[[ Records supplied, beginning ]]

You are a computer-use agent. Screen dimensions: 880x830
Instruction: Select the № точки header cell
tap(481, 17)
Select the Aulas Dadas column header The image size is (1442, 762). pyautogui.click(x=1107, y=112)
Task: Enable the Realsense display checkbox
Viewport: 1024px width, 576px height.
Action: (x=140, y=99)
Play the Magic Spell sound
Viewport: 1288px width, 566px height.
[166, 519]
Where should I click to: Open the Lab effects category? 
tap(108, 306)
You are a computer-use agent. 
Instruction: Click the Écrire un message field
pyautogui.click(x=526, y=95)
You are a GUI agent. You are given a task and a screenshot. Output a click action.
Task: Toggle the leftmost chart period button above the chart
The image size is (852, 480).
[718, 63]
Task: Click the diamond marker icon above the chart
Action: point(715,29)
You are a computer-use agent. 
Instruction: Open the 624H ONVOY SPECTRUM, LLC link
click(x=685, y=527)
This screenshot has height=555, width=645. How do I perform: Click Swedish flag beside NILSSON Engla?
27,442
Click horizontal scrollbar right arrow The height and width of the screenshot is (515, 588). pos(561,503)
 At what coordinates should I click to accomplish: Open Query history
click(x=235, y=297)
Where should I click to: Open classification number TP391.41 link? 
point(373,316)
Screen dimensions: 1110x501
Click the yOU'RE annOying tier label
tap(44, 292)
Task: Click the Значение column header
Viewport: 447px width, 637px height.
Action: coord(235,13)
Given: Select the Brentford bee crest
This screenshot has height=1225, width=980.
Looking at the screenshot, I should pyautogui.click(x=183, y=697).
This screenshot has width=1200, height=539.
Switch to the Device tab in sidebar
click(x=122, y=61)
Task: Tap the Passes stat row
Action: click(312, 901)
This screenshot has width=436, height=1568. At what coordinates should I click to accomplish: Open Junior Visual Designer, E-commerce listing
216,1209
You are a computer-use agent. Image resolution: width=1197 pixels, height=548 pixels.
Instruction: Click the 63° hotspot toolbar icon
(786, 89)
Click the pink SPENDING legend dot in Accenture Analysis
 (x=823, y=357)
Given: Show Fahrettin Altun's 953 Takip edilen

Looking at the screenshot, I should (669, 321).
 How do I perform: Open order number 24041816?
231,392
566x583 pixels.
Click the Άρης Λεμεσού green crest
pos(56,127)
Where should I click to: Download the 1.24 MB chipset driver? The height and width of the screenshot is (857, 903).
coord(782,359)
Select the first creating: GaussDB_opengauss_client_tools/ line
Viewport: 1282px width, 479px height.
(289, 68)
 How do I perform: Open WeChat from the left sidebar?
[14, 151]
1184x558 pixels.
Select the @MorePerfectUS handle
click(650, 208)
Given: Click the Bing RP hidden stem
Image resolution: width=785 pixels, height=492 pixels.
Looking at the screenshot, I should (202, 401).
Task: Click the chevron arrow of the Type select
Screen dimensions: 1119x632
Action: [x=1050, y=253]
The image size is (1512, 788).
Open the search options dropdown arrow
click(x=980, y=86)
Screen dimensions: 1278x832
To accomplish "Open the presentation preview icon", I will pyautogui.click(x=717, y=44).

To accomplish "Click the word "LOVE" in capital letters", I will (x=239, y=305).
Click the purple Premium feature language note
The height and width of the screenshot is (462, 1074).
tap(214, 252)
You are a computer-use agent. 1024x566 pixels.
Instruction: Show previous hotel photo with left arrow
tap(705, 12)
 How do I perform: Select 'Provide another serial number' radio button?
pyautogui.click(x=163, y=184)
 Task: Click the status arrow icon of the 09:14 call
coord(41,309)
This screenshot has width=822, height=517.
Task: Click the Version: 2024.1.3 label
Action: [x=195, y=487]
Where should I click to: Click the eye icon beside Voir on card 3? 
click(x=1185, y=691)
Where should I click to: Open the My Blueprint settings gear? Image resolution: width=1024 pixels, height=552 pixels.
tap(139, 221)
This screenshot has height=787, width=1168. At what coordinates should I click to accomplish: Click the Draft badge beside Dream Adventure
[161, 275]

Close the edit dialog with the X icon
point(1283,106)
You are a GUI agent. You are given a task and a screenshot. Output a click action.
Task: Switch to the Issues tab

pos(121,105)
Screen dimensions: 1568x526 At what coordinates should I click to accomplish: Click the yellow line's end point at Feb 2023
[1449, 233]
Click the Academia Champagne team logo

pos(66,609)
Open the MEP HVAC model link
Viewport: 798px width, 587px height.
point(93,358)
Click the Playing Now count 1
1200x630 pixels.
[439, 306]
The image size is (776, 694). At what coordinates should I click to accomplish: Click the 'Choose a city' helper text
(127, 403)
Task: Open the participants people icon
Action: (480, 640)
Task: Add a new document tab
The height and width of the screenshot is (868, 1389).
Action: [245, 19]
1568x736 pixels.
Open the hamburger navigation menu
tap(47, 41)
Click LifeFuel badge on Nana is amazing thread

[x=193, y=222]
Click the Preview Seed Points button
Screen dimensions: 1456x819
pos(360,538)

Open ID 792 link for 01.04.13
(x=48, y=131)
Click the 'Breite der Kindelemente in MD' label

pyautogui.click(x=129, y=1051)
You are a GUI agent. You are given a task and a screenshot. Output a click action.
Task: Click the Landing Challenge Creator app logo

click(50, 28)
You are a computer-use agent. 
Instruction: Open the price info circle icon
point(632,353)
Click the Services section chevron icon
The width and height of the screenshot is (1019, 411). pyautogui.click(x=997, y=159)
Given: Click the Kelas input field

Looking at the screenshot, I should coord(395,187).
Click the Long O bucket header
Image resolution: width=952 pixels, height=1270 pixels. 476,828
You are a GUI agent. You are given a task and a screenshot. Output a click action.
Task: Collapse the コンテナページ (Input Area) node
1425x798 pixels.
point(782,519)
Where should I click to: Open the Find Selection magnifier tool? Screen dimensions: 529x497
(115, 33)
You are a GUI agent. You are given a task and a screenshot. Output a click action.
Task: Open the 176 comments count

[[ Records supplied, end ]]

Exercise requirements: The whole listing above, restated word for word, is the required answer.

Output of the exercise:
You are a computer-use agent. Screen dimensions: 880x830
Instruction: Select the № точки header cell
tap(481, 17)
Select the Aulas Dadas column header The image size is (1442, 762). pyautogui.click(x=1107, y=112)
Task: Enable the Realsense display checkbox
Viewport: 1024px width, 576px height.
Action: (x=140, y=99)
Play the Magic Spell sound
Viewport: 1288px width, 566px height.
[166, 519]
Where should I click to: Open the Lab effects category? 
tap(108, 306)
You are a computer-use agent. 
Instruction: Click the Écrire un message field
pyautogui.click(x=526, y=95)
You are a GUI agent. You are given a task and a screenshot. Output a click action.
Task: Toggle the leftmost chart period button above the chart
The image size is (852, 480).
[718, 63]
Task: Click the diamond marker icon above the chart
Action: point(715,29)
You are a computer-use agent. 
Instruction: Open the 624H ONVOY SPECTRUM, LLC link
click(x=685, y=527)
This screenshot has height=555, width=645. How do I perform: Click Swedish flag beside NILSSON Engla?
27,442
Click horizontal scrollbar right arrow The height and width of the screenshot is (515, 588). pos(561,503)
 At what coordinates should I click to accomplish: Open Query history
click(x=235, y=297)
Where should I click to: Open classification number TP391.41 link? 
point(373,316)
Screen dimensions: 1110x501
Click the yOU'RE annOying tier label
tap(44, 292)
Task: Click the Значение column header
Viewport: 447px width, 637px height.
Action: coord(235,13)
Given: Select the Brentford bee crest
This screenshot has height=1225, width=980.
Looking at the screenshot, I should pyautogui.click(x=183, y=697).
This screenshot has width=1200, height=539.
Switch to the Device tab in sidebar
click(x=122, y=61)
Task: Tap the Passes stat row
Action: click(312, 901)
This screenshot has width=436, height=1568. At what coordinates should I click to accomplish: Open Junior Visual Designer, E-commerce listing
216,1209
You are a computer-use agent. Image resolution: width=1197 pixels, height=548 pixels.
Instruction: Click the 63° hotspot toolbar icon
(786, 89)
Click the pink SPENDING legend dot in Accenture Analysis
 (x=823, y=357)
Given: Show Fahrettin Altun's 953 Takip edilen

Looking at the screenshot, I should (669, 321).
 How do I perform: Open order number 24041816?
231,392
566x583 pixels.
Click the Άρης Λεμεσού green crest
pos(56,127)
Where should I click to: Download the 1.24 MB chipset driver? The height and width of the screenshot is (857, 903).
coord(782,359)
Select the first creating: GaussDB_opengauss_client_tools/ line
Viewport: 1282px width, 479px height.
(289, 68)
 How do I perform: Open WeChat from the left sidebar?
[14, 151]
1184x558 pixels.
Select the @MorePerfectUS handle
click(650, 208)
Given: Click the Bing RP hidden stem
Image resolution: width=785 pixels, height=492 pixels.
Looking at the screenshot, I should (202, 401).
Task: Click the chevron arrow of the Type select
Screen dimensions: 1119x632
Action: [x=1050, y=253]
The image size is (1512, 788).
Open the search options dropdown arrow
click(x=980, y=86)
Screen dimensions: 1278x832
To accomplish "Open the presentation preview icon", I will pyautogui.click(x=717, y=44).

To accomplish "Click the word "LOVE" in capital letters", I will (x=239, y=305).
Click the purple Premium feature language note
The height and width of the screenshot is (462, 1074).
tap(214, 252)
You are a computer-use agent. 1024x566 pixels.
Instruction: Show previous hotel photo with left arrow
tap(705, 12)
 How do I perform: Select 'Provide another serial number' radio button?
pyautogui.click(x=163, y=184)
 Task: Click the status arrow icon of the 09:14 call
coord(41,309)
This screenshot has width=822, height=517.
Task: Click the Version: 2024.1.3 label
Action: [x=195, y=487]
Where should I click to: Click the eye icon beside Voir on card 3? 
click(x=1185, y=691)
Where should I click to: Open the My Blueprint settings gear? Image resolution: width=1024 pixels, height=552 pixels.
tap(139, 221)
This screenshot has height=787, width=1168. At what coordinates should I click to accomplish: Click the Draft badge beside Dream Adventure
[161, 275]

Close the edit dialog with the X icon
point(1283,106)
You are a GUI agent. You are given a task and a screenshot. Output a click action.
Task: Switch to the Issues tab

pos(121,105)
Screen dimensions: 1568x526 At what coordinates should I click to accomplish: Click the yellow line's end point at Feb 2023
[1449, 233]
Click the Academia Champagne team logo

pos(66,609)
Open the MEP HVAC model link
Viewport: 798px width, 587px height.
point(93,358)
Click the Playing Now count 1
1200x630 pixels.
[439, 306]
The image size is (776, 694). At what coordinates should I click to accomplish: Click the 'Choose a city' helper text
(127, 403)
Task: Open the participants people icon
Action: (480, 640)
Task: Add a new document tab
The height and width of the screenshot is (868, 1389).
Action: [245, 19]
1568x736 pixels.
Open the hamburger navigation menu
tap(47, 41)
Click LifeFuel badge on Nana is amazing thread

[x=193, y=222]
Click the Preview Seed Points button
Screen dimensions: 1456x819
pos(360,538)

Open ID 792 link for 01.04.13
(x=48, y=131)
Click the 'Breite der Kindelemente in MD' label

pyautogui.click(x=129, y=1051)
You are a GUI agent. You are given a task and a screenshot. Output a click action.
Task: Click the Landing Challenge Creator app logo

click(50, 28)
You are a computer-use agent. 
Instruction: Open the price info circle icon
point(632,353)
Click the Services section chevron icon
The width and height of the screenshot is (1019, 411). pyautogui.click(x=997, y=159)
Given: Click the Kelas input field

Looking at the screenshot, I should coord(395,187).
Click the Long O bucket header
Image resolution: width=952 pixels, height=1270 pixels. 476,828
You are a GUI agent. You are given a task and a screenshot. Output a click action.
Task: Collapse the コンテナページ (Input Area) node
1425x798 pixels.
point(782,519)
Where should I click to: Open the Find Selection magnifier tool? Screen dimensions: 529x497
(115, 33)
You are a GUI agent. You are given a task and a screenshot. Output a click action.
Task: Open the 176 comments count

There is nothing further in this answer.